» Excerpted passage:
_ _ _ _
Review: The Happiness Project by Gretchen Rubin

The Happiness Project
Just putting this out there, but I have a “thing” for positive psychology books. My dad and I went through this period when I was in the last half of high school of just reading and sharing articles and books about happiness, and even now, we still send each other articles we find on the Internet about how to live healthier and happier. The Happiness Project is a little different from the science-y and data-filled content that we usually read, but Gretchen Rubin does a great job of integrating data into her experiences in this one-year project. And although I was familiar with many of the references she used, I still learned many new things, and her project inspired me a great deal!

Introduction

I had everything I could possibly want – yet I was failing to appreciate it.

Gretchen had the realization one day that she had what she called “midlife malaise,” where she felt discontented and dissatisfied at times even though she felt that she should be appreciating the things she has more: “a good marriage, two healthy daughters, and work she loved.” She decided that she wanted to be happier, and started the process by doing lots of research on happiness and making a resolutions chart for her one-year happiness project. Gretchen dedicated every month to a certain set of resolutions, focusing on vitality, marriage, work, parenthood, friendship, money, and attitude, along with other themes. Along the way, she tells us of the lessons that she’s learned and the good and the bad of her project.
_ _ _ _
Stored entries
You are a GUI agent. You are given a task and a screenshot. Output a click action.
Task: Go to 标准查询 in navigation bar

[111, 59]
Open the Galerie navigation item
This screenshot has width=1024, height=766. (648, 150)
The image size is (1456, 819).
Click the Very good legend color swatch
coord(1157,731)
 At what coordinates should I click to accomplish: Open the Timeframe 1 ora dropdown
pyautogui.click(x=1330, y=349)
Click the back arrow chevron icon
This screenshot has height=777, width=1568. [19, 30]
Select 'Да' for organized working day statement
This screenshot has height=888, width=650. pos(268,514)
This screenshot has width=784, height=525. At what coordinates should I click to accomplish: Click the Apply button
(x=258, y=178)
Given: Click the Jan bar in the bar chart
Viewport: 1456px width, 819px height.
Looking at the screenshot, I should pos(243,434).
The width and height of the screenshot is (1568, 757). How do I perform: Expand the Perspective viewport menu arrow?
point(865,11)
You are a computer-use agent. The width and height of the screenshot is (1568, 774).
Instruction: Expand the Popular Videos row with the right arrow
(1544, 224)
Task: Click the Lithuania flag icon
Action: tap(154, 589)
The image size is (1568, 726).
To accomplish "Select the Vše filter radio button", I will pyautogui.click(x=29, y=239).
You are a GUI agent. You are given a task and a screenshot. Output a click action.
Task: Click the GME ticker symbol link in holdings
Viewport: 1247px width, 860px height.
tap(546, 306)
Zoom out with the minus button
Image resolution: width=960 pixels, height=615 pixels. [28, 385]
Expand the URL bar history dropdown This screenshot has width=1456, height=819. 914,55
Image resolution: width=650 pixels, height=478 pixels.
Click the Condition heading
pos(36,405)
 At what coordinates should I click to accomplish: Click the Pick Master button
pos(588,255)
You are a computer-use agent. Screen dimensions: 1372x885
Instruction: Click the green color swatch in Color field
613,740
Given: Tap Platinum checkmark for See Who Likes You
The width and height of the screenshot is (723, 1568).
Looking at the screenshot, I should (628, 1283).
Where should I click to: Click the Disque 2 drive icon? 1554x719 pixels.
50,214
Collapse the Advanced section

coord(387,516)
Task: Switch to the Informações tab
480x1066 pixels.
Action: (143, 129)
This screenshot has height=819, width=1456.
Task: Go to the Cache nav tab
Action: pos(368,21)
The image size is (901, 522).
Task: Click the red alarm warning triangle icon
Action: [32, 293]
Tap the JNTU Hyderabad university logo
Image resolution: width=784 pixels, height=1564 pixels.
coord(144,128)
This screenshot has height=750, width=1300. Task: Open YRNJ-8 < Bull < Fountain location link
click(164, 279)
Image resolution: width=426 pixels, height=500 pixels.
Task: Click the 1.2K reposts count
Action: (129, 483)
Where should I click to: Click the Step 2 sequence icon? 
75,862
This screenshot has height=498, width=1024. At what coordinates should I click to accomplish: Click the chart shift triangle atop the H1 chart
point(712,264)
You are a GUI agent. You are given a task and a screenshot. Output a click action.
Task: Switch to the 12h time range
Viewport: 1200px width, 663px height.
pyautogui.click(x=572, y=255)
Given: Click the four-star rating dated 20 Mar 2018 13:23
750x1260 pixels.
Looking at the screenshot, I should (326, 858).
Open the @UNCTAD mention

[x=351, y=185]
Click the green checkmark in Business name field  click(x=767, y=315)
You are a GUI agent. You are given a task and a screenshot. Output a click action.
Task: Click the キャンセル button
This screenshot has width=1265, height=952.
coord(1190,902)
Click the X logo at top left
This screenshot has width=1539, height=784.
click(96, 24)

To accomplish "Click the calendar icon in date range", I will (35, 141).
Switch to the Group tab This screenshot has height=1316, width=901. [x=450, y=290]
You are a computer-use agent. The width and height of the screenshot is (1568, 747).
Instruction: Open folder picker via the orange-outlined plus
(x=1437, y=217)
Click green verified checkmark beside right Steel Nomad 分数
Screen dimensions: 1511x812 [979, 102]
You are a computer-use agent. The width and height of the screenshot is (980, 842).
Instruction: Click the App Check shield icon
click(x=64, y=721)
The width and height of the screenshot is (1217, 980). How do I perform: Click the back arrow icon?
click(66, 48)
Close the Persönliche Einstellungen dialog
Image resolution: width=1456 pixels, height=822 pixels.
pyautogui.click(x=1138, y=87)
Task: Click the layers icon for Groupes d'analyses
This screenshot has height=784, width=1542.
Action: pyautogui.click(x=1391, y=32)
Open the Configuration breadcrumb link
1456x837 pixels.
_ _ _ _
» Requests:
(1) Condense the paragraph of the book review that begins "Gretchen had the realization one day" into a short bulleted list that keeps its main facts.
(2) List every theme that the book review names as a focus of Gretchen's monthly resolutions.

» Solutions to each task:
(1)
- Gretchen realized she had "midlife malaise": she sometimes felt discontented and dissatisfied despite having "a good marriage, two healthy daughters, and work she loved."
- She decided she wanted to be happier.
- She began by researching happiness extensively and making a resolutions chart for a one-year happiness project.
- Each month was devoted to a set of resolutions on themes such as vitality, marriage, work, parenthood, friendship, money, and attitude.
- Throughout, she shares the lessons she learned and the good and bad of the project.

(2)
- Vitality
- Marriage
- Work
- Parenthood
- Friendship
- Money
- Attitude